I think that my fear of loneliness recurrence and my shyness are somehow related, though they're not the entire picture. You only flinch when you want to protect something you think might actually be fragile. I still too often have that cringing-puppy "oh god, please don't hurt me, please be happy" flinch either visibly or inside when I manage to catch it fast enough to keep from showing. And how could anyone hurt me? They could leave me alone. And yet I'm still possessed of a strong wanderlust and sense of independence and often want to be left alone, because I need that space to think.

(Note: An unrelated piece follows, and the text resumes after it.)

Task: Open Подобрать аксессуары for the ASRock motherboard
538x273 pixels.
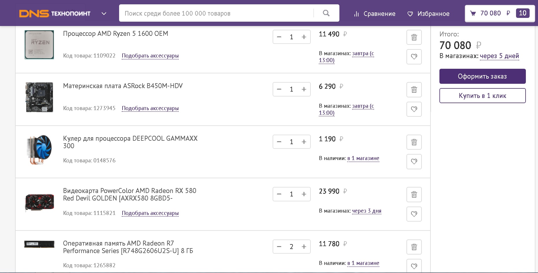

I don't think that's a pre-emptive "leave things before they leave me" reaction, as being left alone and being lonely are two different things. I think I need both - to be alone sometimes, and yet to not be lonely. I need to be able to be alone so I can introvert-recharge, and I also need to know that when I'm done, there's someplace I can come back to. That going away is for as long as I need it and as short as I want it and that I can decide to pass through the door in either direction at any time. That homes really are places that take you back no matter what.

This reflection ended up going in a direction that I hadn't planned, but that's the great thing about stream-of-consciousness typing.

"How can I know what I think until I see what I type?" --not-quite-Karl-Weick (Greg introduced me to the original quote, which replaces "type" with "say.")


The point is that people don’t really have points of view on things until they have had occasion to express them. And sometimes we surprise ourselves by the opinions we express on things we haven’t previously given much thought to. Clearly, having occasions to express opinions is a prerequisite for having opinions at all. (source)

I'm grateful that I ended up with writing as an outlet, because no matter how shy and introverted I am (or really, was), I could create a space where I could have a voice that at least I could hear. It's been... 12 years now since I really started doing that. (Thanks, Mr. Panitch.)

And... wow, it's well past 5am at this point. Time for me to be insomniac and pensive sans computer now.